Apply for a personal loan
A Chapter 7 or Chapter 13 bankruptcy case does not stop you from applying for a personal loan, although the process is somewhat tricky. You are mandated to file a Motion to Incur debt first, which the bankruptcy court will review. If you can prove that the new loan won’t affect your bankruptcy payments and your creditors are in on loan, then you can be granted a personal loan. A personal loan may help you get things together in this pandemic—who knows?
Set up an emergency fund
Lack of a financial absorber is the main reason why most people go bankrupt. To prevent yourself from falling into this financial trap, you should set-up an emergency fund —something that’s alien to 28% of Americans.

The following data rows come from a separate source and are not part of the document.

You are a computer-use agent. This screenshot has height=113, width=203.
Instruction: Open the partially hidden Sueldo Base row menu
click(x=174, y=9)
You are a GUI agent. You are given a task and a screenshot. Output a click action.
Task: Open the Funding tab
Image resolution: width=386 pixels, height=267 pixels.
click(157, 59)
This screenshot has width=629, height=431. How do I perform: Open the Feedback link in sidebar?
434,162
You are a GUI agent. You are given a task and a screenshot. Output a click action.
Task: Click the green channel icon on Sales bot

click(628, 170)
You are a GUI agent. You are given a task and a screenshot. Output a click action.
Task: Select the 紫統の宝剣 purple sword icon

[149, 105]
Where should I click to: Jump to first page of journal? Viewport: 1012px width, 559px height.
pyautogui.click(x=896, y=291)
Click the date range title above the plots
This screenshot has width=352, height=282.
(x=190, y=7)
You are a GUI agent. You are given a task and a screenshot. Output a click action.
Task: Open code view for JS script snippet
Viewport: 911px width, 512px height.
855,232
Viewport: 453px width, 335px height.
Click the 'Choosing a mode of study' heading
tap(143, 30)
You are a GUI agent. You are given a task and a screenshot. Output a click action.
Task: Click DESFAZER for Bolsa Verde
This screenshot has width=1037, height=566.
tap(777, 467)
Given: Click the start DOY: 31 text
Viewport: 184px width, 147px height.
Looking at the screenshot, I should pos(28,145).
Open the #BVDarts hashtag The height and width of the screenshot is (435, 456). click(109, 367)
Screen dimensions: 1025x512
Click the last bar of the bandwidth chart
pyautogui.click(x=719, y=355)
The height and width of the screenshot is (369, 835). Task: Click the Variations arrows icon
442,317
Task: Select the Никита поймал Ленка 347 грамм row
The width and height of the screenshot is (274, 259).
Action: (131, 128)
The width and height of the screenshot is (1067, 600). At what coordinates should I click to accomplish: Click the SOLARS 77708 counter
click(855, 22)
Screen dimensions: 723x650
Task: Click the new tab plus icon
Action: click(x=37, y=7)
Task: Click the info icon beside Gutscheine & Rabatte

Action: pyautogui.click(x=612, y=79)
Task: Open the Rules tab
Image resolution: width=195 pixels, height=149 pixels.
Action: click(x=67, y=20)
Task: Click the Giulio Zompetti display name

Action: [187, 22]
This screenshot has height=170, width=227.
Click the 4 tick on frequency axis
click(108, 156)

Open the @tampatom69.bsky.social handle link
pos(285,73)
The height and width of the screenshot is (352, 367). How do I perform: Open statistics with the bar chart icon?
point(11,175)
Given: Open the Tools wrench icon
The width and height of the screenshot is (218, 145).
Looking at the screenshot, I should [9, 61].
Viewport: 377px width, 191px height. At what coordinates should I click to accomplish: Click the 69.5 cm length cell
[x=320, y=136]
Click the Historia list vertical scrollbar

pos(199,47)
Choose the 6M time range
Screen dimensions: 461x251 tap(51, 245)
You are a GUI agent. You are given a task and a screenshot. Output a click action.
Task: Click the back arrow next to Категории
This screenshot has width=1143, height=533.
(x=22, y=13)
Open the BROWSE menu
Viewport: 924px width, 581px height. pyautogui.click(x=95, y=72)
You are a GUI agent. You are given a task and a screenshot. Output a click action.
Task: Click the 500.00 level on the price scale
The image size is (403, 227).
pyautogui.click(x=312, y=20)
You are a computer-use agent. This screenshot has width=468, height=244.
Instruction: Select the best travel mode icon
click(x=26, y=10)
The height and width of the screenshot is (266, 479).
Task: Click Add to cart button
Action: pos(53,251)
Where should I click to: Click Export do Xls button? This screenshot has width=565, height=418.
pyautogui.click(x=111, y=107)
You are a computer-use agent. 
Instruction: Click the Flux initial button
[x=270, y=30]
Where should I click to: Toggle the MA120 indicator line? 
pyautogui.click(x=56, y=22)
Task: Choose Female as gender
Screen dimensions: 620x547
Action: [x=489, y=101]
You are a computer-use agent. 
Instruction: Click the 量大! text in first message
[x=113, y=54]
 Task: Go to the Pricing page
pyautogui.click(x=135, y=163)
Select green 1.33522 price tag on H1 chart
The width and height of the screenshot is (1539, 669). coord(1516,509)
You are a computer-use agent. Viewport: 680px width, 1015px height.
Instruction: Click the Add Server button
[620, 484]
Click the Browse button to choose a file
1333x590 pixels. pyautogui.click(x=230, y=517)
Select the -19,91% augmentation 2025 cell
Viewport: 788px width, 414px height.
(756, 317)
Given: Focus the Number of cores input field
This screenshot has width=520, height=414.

Personal finance experts believe that an emergency fund should be worth at least a minimum of 6 months of your income. If you’re sticking to the common 50/30/20 rule, then 20% should go to an emergency fund. Approach your bank to open a high-yield savings account today and deposit whatever you can regularly. An easy way to be disciplined about depositing regularly is to ask your bank about an auto withdraw into a separate savings account. Before you know it, there will be a nice amount there for you to help ease your mind.
With a few adjustments, these practices will be a big help in protecting you from any unforeseen, financially demanding situation in the future, e.g., medical emergency, vehicle repairs, etc.
Start an investment portfolio
You should consider building an investment portfolio when you get the momentum going. It’s not necessary that you make big purchases like real estate, but you can opt for smaller investments like buying shares in a small company. However, if you’re investing in the stock market, it is imperative to note that it’s a very volatile market as share prices often fluctuate. As such, investment gurus advice that investing in stocks should be a long-term financial activity. But if you still want to invest in stocks, then you should use stock trading tools as well as an advisor. These tools will help you limit your losses, make smart moves, and help to prevent erratic decisions.
Having said that, you should take note of events that’ll have an impact on the stock market, e.g., a pandemic. For example, the coronavirus pandemic witnessed a rise in the shares of entertainment, communications, and healthcare companies. Just know that stock investing requires that you make timely decisions.
Rebuild your credit
Most finance companies will be concerned about your credit history. As such, you should start taking steps to improve your credit history. Since your bankruptcy details are clearly displayed on your credit report, you should start taking steps to make payments on all debts. This will help you rebuild your credit report. A bad credit rating will linger on your credit report for seven years, which can affect how a credit issuer perceives you.
You may also opt for a co-signer whose role is to ensure that you make payments when due. Also, try to keep your employment records clean, and avoid frequent job changes as that’ll make you look unstable to creditors.
In conclusion, many people may receive relief and not have to worry about whether a collection agency sue for $5,000 after receiving a bankruptcy discharge, but you may want to take note of the options that you can take today to avoid bankruptcy again and recover your financial freedom.